▸ Rows
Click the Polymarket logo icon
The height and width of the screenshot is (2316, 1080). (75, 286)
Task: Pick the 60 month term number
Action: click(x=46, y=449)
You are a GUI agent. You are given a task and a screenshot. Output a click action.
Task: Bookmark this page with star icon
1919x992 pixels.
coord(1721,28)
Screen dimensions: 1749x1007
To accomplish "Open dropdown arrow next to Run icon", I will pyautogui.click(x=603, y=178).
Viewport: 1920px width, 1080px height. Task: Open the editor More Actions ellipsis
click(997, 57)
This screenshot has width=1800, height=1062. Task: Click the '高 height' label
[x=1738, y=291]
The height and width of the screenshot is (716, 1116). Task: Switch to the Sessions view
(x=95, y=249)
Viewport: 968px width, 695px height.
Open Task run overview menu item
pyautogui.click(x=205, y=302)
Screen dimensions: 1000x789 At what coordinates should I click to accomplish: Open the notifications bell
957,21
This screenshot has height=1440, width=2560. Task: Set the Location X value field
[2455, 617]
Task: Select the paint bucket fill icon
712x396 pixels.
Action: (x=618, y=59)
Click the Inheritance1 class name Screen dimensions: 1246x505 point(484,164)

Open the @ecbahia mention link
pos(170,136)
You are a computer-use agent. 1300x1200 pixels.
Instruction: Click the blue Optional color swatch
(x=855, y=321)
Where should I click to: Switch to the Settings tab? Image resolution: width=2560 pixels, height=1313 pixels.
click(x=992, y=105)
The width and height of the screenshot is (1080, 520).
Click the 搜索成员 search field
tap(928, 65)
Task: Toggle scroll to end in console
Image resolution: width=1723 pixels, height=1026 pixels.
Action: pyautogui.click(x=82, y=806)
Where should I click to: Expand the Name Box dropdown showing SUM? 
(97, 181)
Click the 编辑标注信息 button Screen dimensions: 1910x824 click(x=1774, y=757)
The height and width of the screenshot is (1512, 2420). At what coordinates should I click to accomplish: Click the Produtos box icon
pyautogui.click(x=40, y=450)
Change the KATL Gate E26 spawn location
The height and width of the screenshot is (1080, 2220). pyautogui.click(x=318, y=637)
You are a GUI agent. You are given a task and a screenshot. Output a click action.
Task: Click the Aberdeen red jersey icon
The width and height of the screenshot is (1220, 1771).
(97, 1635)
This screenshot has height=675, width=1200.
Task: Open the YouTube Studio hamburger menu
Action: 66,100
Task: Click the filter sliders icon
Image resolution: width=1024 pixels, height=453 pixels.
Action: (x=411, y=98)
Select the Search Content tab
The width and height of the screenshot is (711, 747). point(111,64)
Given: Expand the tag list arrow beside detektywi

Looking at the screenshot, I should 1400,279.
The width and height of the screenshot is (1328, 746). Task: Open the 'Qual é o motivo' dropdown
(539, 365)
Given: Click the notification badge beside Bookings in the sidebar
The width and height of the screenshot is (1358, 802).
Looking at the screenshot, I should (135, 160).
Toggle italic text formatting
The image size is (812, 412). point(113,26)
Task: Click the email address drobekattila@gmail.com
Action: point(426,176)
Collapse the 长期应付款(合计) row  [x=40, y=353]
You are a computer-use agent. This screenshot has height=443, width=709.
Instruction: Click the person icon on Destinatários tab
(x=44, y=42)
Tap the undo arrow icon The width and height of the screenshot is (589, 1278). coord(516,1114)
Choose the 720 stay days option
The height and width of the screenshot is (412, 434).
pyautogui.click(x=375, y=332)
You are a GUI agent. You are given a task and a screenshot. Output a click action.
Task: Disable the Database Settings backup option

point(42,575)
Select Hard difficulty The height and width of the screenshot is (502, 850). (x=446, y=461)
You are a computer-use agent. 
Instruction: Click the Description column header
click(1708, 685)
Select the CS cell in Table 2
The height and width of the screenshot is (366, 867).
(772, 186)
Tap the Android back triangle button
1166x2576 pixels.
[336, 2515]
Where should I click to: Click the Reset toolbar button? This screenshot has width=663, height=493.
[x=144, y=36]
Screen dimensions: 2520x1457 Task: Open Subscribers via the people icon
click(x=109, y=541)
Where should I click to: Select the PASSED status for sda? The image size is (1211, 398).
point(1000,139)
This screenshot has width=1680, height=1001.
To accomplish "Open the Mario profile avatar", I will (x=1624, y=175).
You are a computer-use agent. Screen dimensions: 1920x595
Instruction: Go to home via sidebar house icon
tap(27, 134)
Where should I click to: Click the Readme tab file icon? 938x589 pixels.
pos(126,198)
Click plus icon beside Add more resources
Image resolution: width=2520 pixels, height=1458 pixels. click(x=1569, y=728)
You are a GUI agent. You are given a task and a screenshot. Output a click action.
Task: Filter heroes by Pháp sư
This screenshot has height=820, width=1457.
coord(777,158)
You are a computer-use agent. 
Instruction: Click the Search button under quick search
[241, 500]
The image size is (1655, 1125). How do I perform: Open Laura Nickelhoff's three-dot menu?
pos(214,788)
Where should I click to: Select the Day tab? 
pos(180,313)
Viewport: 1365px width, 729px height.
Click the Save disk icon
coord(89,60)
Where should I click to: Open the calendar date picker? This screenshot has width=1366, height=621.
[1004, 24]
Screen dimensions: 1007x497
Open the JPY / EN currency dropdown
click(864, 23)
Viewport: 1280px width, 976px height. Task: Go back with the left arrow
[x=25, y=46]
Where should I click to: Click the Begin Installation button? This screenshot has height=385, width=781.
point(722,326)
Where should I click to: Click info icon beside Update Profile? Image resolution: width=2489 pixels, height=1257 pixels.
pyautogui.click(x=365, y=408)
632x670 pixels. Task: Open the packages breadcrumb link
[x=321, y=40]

▸ What this task involves
Rewrite the records as a numbered list, leaving out blank lines, starting with the line that contains "The height and width of the screenshot is (716, 1116)." and going on through the line that contains "The width and height of the screenshot is (711, 747).".

▸ Problem solution
1. The height and width of the screenshot is (716, 1116). Task: Switch to the Sessions view
2. (x=95, y=249)
3. Viewport: 968px width, 695px height.
4. Open Task run overview menu item
5. pyautogui.click(x=205, y=302)
6. Screen dimensions: 1000x789 At what coordinates should I click to accomplish: Open the notifications bell
7. 957,21
8. This screenshot has height=1440, width=2560. Task: Set the Location X value field
9. [2455, 617]
10. Task: Select the paint bucket fill icon
11. 712x396 pixels.
12. Action: (x=618, y=59)
13. Click the Inheritance1 class name Screen dimensions: 1246x505 point(484,164)
14. Open the @ecbahia mention link
15. pos(170,136)
16. You are a computer-use agent. 1300x1200 pixels.
17. Instruction: Click the blue Optional color swatch
18. (x=855, y=321)
19. Where should I click to: Switch to the Settings tab? Image resolution: width=2560 pixels, height=1313 pixels.
20. click(x=992, y=105)
21. The width and height of the screenshot is (1080, 520).
22. Click the 搜索成员 search field
23. tap(928, 65)
24. Task: Toggle scroll to end in console
25. Image resolution: width=1723 pixels, height=1026 pixels.
26. Action: pyautogui.click(x=82, y=806)
27. Where should I click to: Expand the Name Box dropdown showing SUM? 
28. (97, 181)
29. Click the 编辑标注信息 button Screen dimensions: 1910x824 click(x=1774, y=757)
30. The height and width of the screenshot is (1512, 2420). At what coordinates should I click to accomplish: Click the Produtos box icon
31. pyautogui.click(x=40, y=450)
32. Change the KATL Gate E26 spawn location
33. The height and width of the screenshot is (1080, 2220). pyautogui.click(x=318, y=637)
34. You are a GUI agent. You are given a task and a screenshot. Output a click action.
35. Task: Click the Aberdeen red jersey icon
36. The width and height of the screenshot is (1220, 1771).
37. (97, 1635)
38. This screenshot has height=675, width=1200.
39. Task: Open the YouTube Studio hamburger menu
40. Action: 66,100
41. Task: Click the filter sliders icon
42. Image resolution: width=1024 pixels, height=453 pixels.
43. Action: (x=411, y=98)
44. Select the Search Content tab
45. The width and height of the screenshot is (711, 747). point(111,64)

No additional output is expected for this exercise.